Regional areas will also be supported:
- Penten will provide fly-away kits to a pilot group of regional SMEs and academia so they can access their own classified IT networks on a scalable, multi-tenant service; and
- Amplify Intelligence’s and Gallagher’s cyber safety service will be trialled by 100 small businesses, including in regional locations, to measure cyber risks derived from critical datasets from both an external and internal view of their risks.

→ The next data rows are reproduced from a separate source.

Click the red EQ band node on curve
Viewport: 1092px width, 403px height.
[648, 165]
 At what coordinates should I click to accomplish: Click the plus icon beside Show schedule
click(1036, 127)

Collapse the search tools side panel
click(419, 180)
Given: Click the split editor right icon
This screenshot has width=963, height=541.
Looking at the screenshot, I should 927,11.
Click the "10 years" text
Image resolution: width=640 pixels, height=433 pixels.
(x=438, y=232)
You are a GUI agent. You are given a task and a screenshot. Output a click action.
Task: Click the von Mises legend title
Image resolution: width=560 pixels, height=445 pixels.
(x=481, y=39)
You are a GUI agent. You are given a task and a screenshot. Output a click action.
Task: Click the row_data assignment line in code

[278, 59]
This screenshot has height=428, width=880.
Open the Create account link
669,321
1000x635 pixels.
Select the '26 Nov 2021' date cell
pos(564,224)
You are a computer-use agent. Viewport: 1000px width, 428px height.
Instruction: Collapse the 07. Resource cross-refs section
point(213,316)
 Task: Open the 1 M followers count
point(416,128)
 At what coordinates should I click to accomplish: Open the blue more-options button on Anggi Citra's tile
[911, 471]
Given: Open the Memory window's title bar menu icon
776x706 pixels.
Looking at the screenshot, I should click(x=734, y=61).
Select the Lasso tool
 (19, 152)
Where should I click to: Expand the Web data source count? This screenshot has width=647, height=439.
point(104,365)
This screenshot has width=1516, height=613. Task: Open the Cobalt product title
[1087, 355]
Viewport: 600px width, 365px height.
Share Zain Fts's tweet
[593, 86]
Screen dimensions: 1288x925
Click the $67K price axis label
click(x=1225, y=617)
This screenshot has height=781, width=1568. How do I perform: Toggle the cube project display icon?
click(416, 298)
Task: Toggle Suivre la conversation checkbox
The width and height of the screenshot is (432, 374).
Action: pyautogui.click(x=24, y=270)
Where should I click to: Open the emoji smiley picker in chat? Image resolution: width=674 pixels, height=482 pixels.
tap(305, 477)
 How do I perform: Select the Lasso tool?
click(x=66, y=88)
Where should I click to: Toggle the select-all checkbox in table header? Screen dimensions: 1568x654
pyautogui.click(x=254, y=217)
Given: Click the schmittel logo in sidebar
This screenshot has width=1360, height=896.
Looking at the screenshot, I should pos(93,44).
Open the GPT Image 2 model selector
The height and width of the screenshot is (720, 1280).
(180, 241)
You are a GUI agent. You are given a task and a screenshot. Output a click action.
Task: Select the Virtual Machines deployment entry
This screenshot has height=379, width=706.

Additional projects in this round include:
- AARNet developing a Security Operations Centre service to help institutions to monitor, detect and respond to cyber threats;
- Airlock Digital commoditising Application Whitelisting to Managed Service Providers and smaller businesses, building on their existing enterprise-grade product;
- Kortek, Telstra and Intellidesign working together to deliver a highly secure Internet of Things platform to give stakeholders advanced control over the security and interoperability of their distributed networks through a combination of industrially robust hardware and a programmable operating system that make it possible to securely integrate endpoint devices into any cloud;
- Responsight and McGrathNicol developing a system for forensic data collection, investigations and early warning risk analytics based on behavioural activity profiling; and
- WorldStack, Penten and TSS Cyber working together to accelerate joint development of a prototype to address the challenge of data breach detection and bring the solution to market through a customer trial.
Further information about the other four projects in the round will be available soon.
For more information about the AustCyber Projects Fund and previous recipients, visit www.austcyber.com/grow/projects-fund.
Note: Total project values listed on AustCyber’s website may include in-kind contributions to each project, in addition to the matched cash contributions. In-kind contributions are deemed to have a cash value but are not matched by AustCyber. Additional funding will be directed into the marketing of successful projects.